Quoted passage =>
+++++

You Can't Go Home Again

by Tom Pappas


This is the time of year that lots of Nebraskans get a little weird because of their hopes for the football season.  It really matters to us as a state how Big Red does.

I’ll start with a brief, personal 49-year History of Husker Football. The coach I played for in 1963 maneuvered the Huskers to national prominence.  His successor (an assistant) developed stability and excellence and achieved 3 national titles. One of my teammates (an assistant) valiantly tried to continue the tradition but experienced slippage and was removed as coach. An outsider was brought in from the NFL and attempted to remake the program but failed grandly. The current coach is guiding Huskers back on course but it will never be exactly the same as before.

There are times during those five coaching eras when it seemed that the Huskers were as good as they ever could be. Even during mediocre seasons, some of the players were playing as well as any player ever could.

+++++

Source excerpt =>

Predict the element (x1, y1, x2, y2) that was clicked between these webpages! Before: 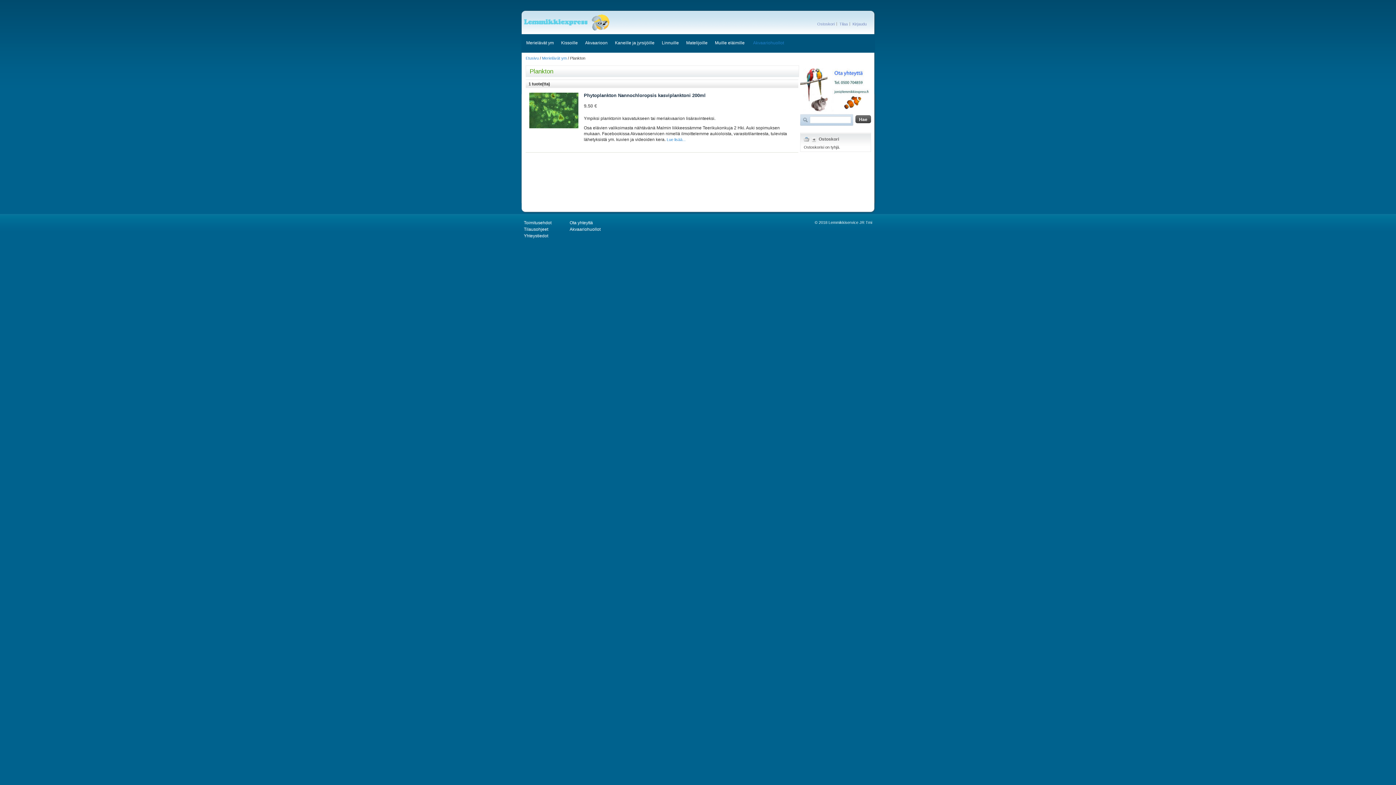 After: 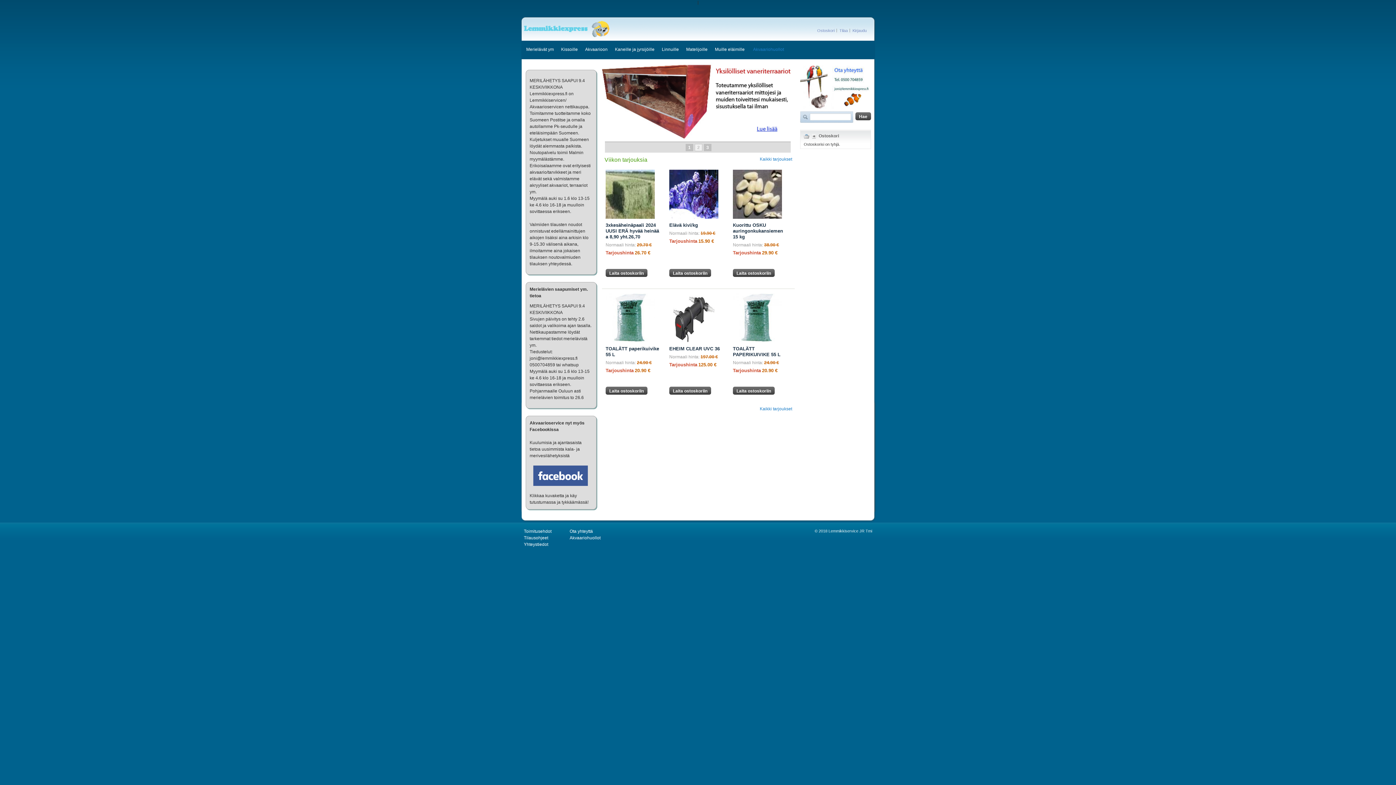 Action: bbox: (524, 14, 609, 30)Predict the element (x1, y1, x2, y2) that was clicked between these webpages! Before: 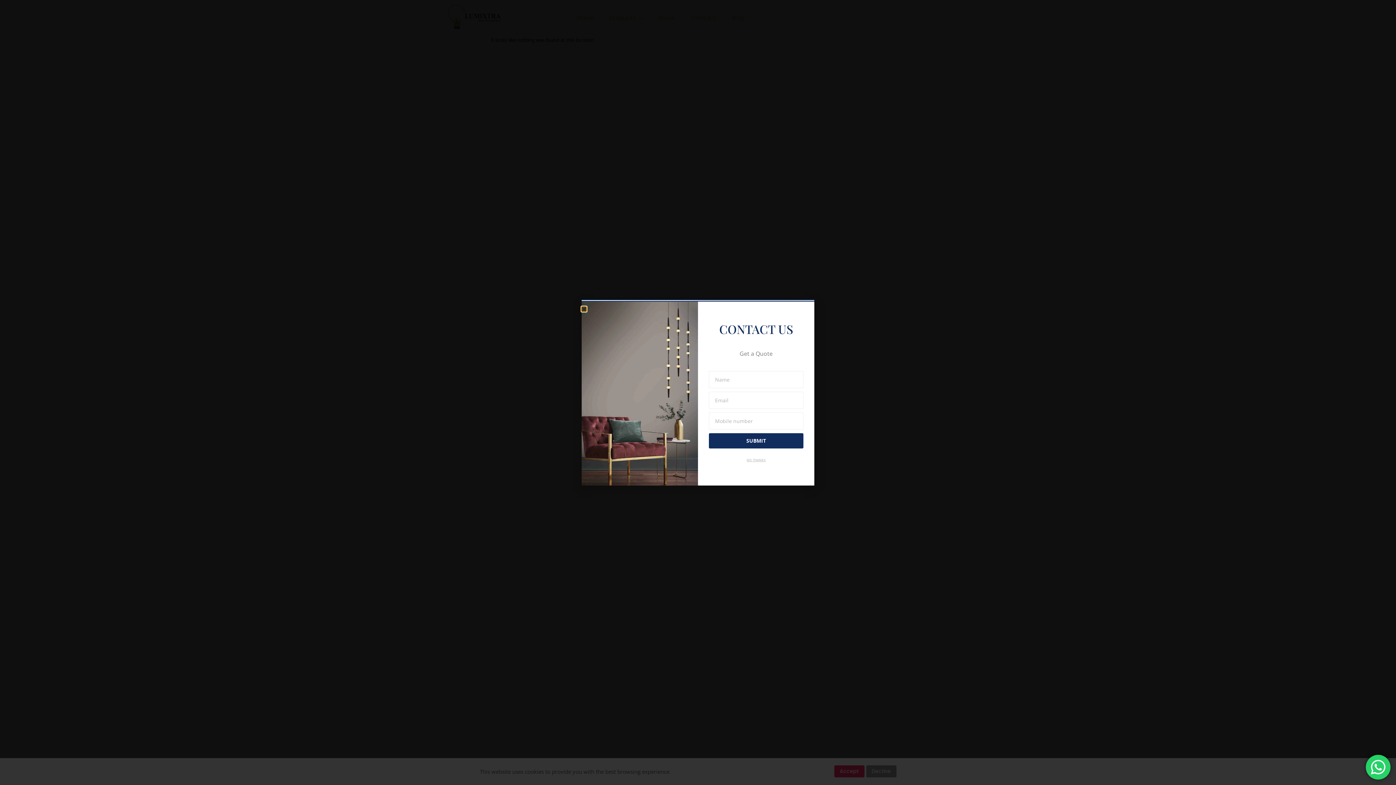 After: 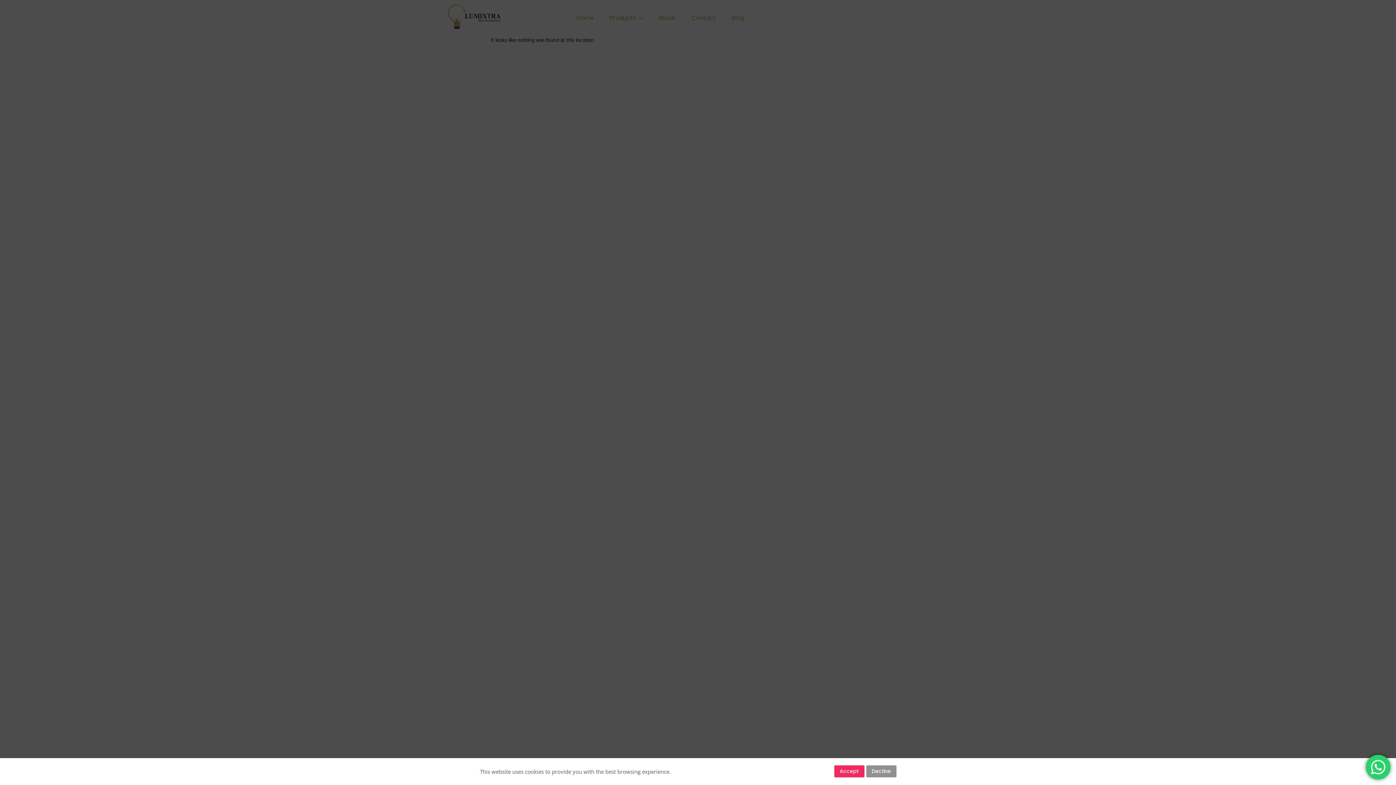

+++++

Work to complete => List each coach described in the Husker football piece above, in the order given, using the piece's description of each.

Finished task =>
1. The coach the author played for in 1963, who maneuvered the Huskers to national prominence
2. His successor (an assistant), who developed stability and excellence and achieved 3 national titles
3. One of the author's teammates (an assistant), who valiantly tried to continue the tradition but experienced slippage and was removed as coach
4. An outsider brought in from the NFL, who attempted to remake the program but failed grandly
5. The current coach, who is guiding the Huskers back on course